Pequeña, de complexión ligera y de voz suave, Hanna nos cuenta nerviosa su historia en un mísero almacén médico de la planta baja del hospital local de Kiev.  Al ser puesta en libertad huyó a esa ciudad y ahora ayuda a distribuir suministros médicos y a que otras personas escapen de la violencia en el este de Ucrania. Las estanterías están abarrotadas de suministros médicos –medicamentos y vendajes–, todos ellos donados para ayudar a personas que, como ella, llegan con heridas de la tortura sufrida a manos de grupos armados en el este de Ucrania.

Cuando le preguntamos qué le sucedió, mira al suelo con expresión de incredulidad. Nos dice que, después de media hora de interrogatorio, su interrogador recurrió a la violencia.

“Me machacaron la cara; ese hombre me dio puñetazos en la cara, trataba de golpearme en todas partes, yo me cubría con las manos […]. Estaba acurrucada en el rincón, hecha un ovillo con las manos alrededor de las rodillas. Le ponía furioso que tratara de protegerme.
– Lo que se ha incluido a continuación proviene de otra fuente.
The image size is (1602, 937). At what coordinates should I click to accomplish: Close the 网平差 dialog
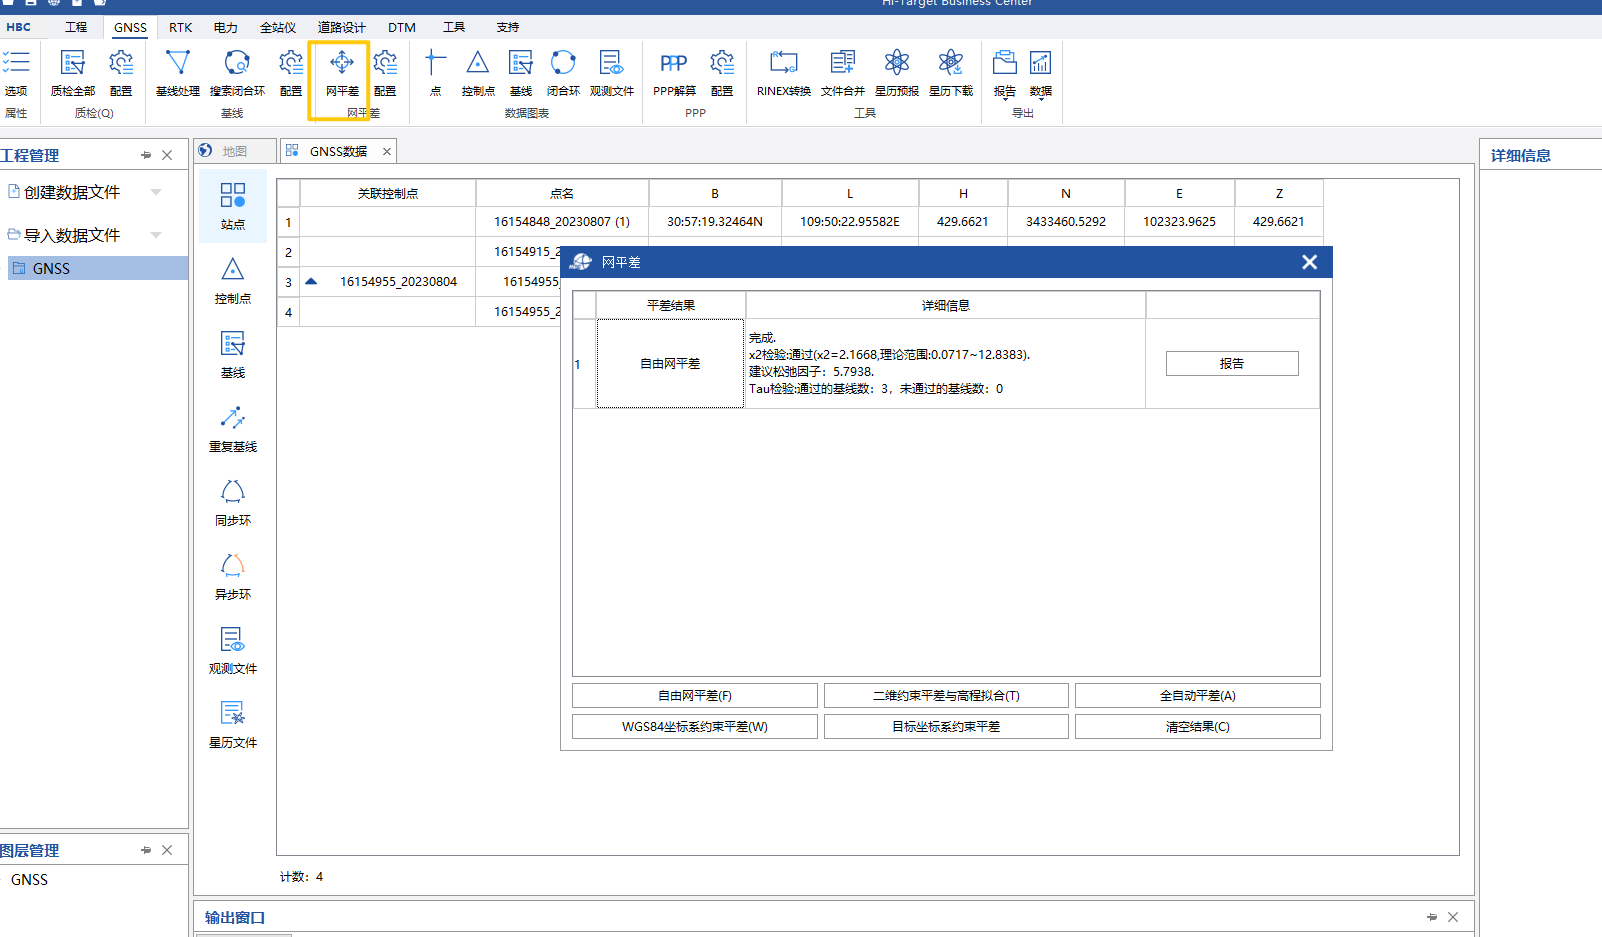[x=1309, y=262]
Salió y regresó con un cuchillo.”

Hanna nos muestra las cicatrices que tiene en el cuello, los brazos y las piernas, donde le hicieron cortes con el cuchillo: tiene una herida de arma blanca en la rodilla, y el dedo índice derecho todavía fuertemente vendado con una tablilla de plástico. Describe cómo, mientras trataba de protegerse, la hoja le separó la piel del dedo: “Me lo peló como a una naranja”.
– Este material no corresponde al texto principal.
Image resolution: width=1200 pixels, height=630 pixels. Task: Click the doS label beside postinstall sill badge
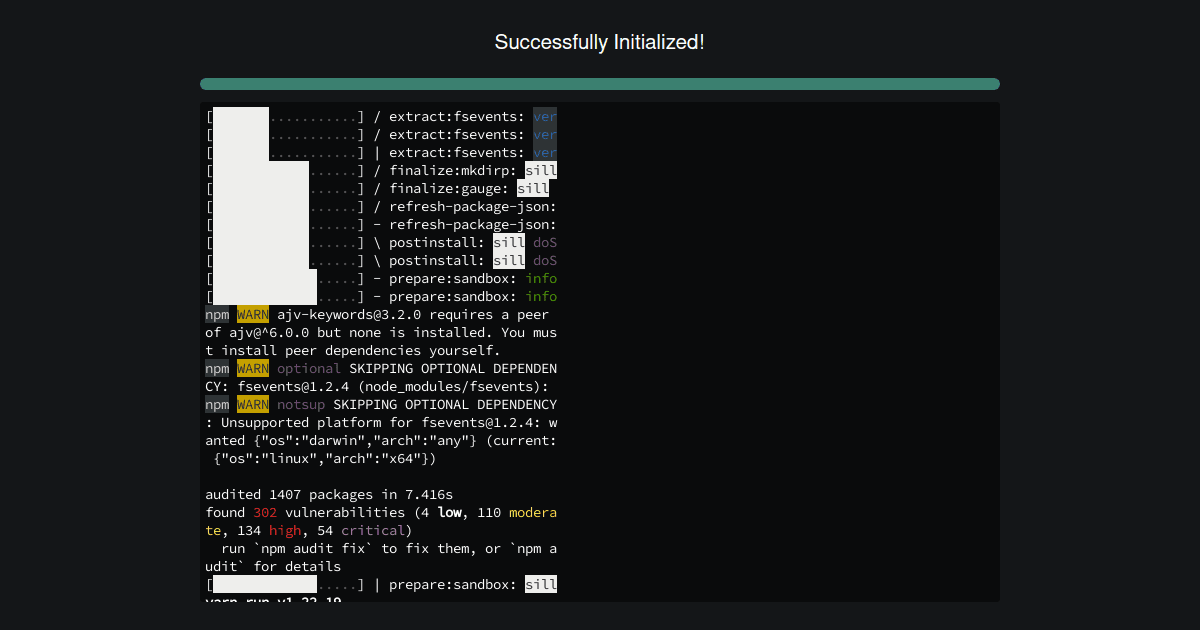pos(544,242)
“Estaba en shock, así que no sentía dolor, pero miras estos cortes y no te parece que te los estén haciendo a ti. Te revuelve el estómago. Tus propios paisanos interrogándote con semejante crueldad. Estaba perdida, estaba tan preocupada… pensaba que había llegado mi hora […]. Pensaba que me podían matar […]. Al final del interrogatorio, me dijo: ‘Reza, te voy a matar’, y me cortó el cuello, [la parte de atrás,] con el cuchillo.”

Hanna no sólo tuvo que soportar la agonía de las brutales palizas, sino que, según afirma, su interrogador también quería humillarla, trataba de quebrar su espíritu. La obligó a escribir, con su propia sangre, un lema separatista en la pared.

“Me dijo: ‘Escribe en la pared con tu sangre ‘Amo Donbass’, y si no puedes, si te quedas sin sangre, te pego un tiro’. Yo tenía esta herida abierta con la piel aleteando, así que tomé sangre de la herida y escribí en la pared con la mano izquierda […]. Cuando te apuntan con un arma y te dicen ‘voy a matarte’, y no hay nada que puedas hacer, crees que eso es lo que va a pasar.”

Hanna cuenta que su atroz suplicio cesó cuando se recibió una orden de los escalafones superiores de la cadena de mando. La mantuvieron recluida otros seis días antes de mandarla a la ciudad de Dnipropetrovsk como parte de un “intercambio de prisioneros”. Antes de partir, le permitieron llamar a sus padres.

“Sólo quería volver a casa, volver a una vida normal e imaginar que aquello no era más que una pesadilla […]. Estaba muy disgustada porque no había visto a mi familia. Nos dejaron llamar, así que los telefoneé y les dije que estaba viva y que me marchaba […]. Evidentemente, quería ir a casa, pero no pude.”

Hanna aún no ha visto a sus padres. Está tratando de reconstruir su vida, pero su futuro, al igual que el de Ucrania, dista mucho de ser seguro.